A CHANCE discovery on a beach has unravelled the story of a wartime crash.
Richard Bainbridge, from Hall Lane, Stickney, uncovered a brass plaque while he was metal-detecting on Skegness beach last winter.
He said: "My first thought was that it was a 12-inch ruler – but then I noticed the word Pegasus on it.
"I realised it must be a from an engine, as my brother used to work for Rolls Royce."
He took the find to a neighbour, Peter Parnham, of West End Lane, who is a Battle of Britain Memorial Flight guide at Coningsby.

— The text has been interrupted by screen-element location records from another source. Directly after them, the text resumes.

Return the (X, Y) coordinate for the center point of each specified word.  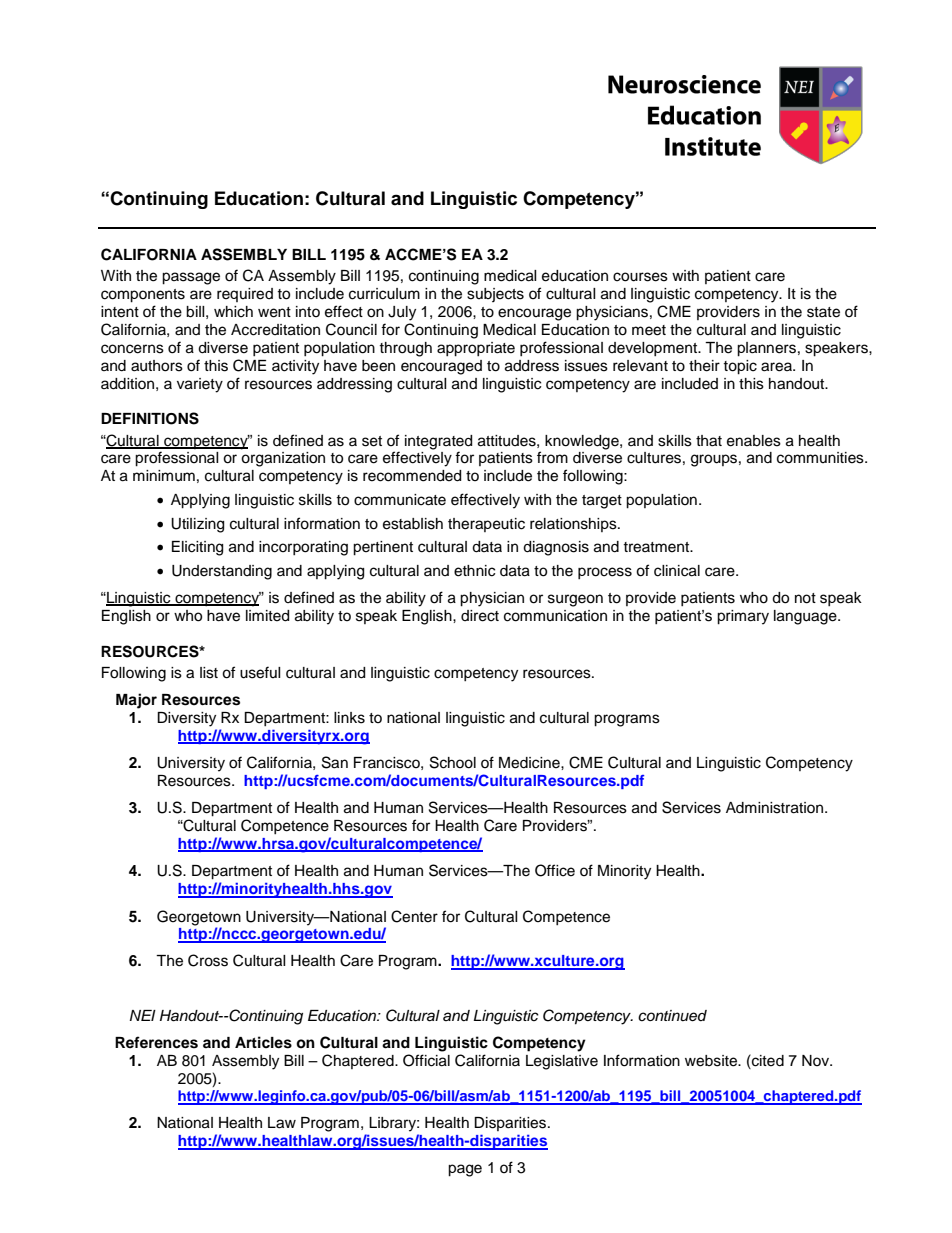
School (453, 762)
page (465, 1170)
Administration (776, 808)
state (823, 312)
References (156, 1042)
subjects (495, 295)
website (712, 1061)
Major (136, 701)
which (233, 312)
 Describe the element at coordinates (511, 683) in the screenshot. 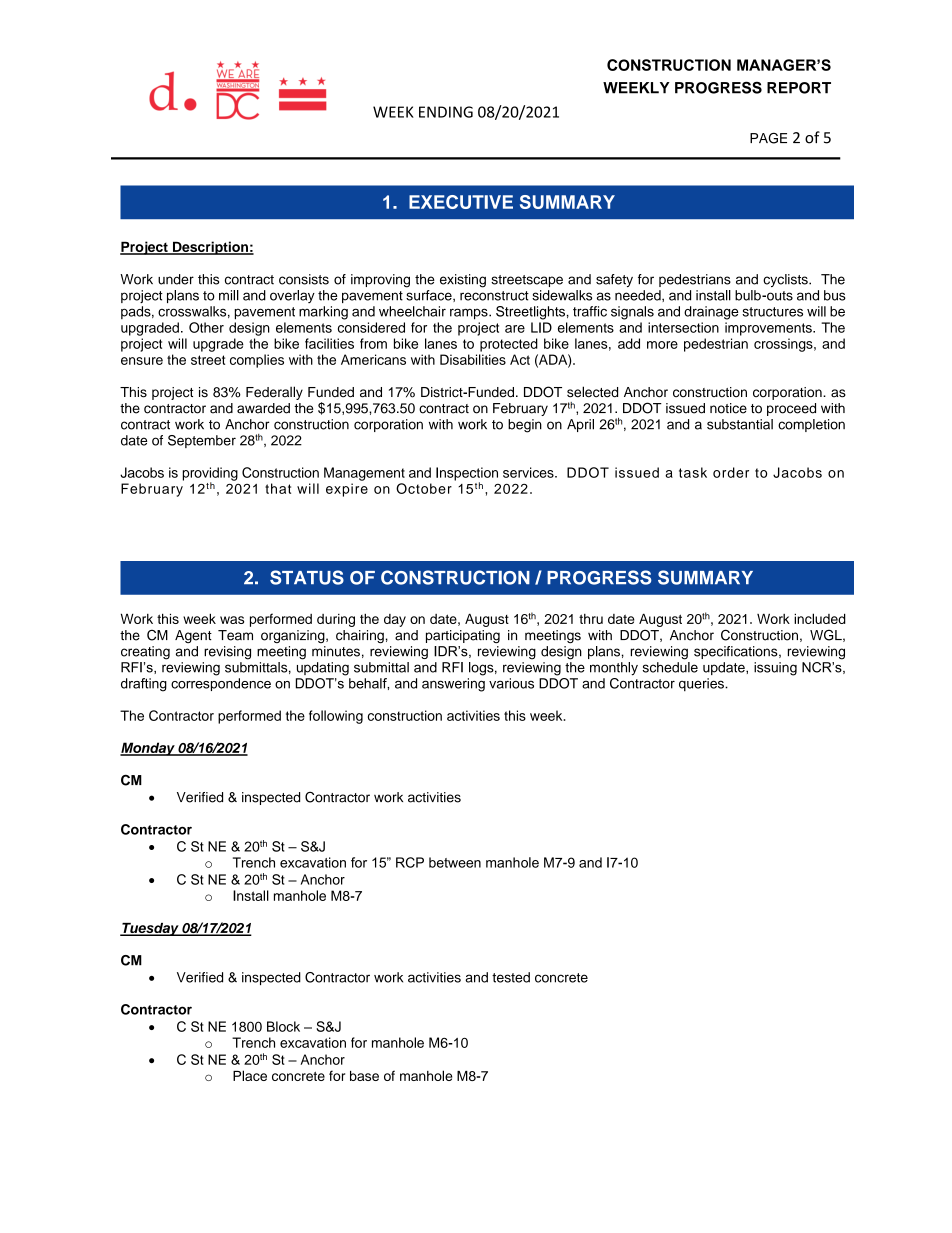

I see `various` at that location.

Mr Parnham's research pinpointed the plaque as 'almost certainly' coming from the engine of Hampden AD970, a bomber which crashed into the sea no more than half a mile from Skegness Pier on July 30, 1941.
The crew on board the Hampden – nicknamed flying coffins because of their cramped interior – were pilot Sgt Lockyer and Sgt S.E.Thurston, of Norwich, accompanied by AC 1 Sissons.
Shortly after take-off from RAF Coningsby, the plane was seen flying 'low and slow' off the shoreline, before suddenly stalling and spinning into the sea.
Sgt Lockyer and AC 1 Sissons escaped, but Sgt Thurston's body was never recovered. It is planned that the plaque, and the history uncovered by Mr Parnham, be donated to a local museum.
And Mr Bainbridge will continue to delve into the hidden secrets of the land. "That is the joy of it," he said. "When you get the signal you never know whether it is going to be the crown jewels or a bottle top."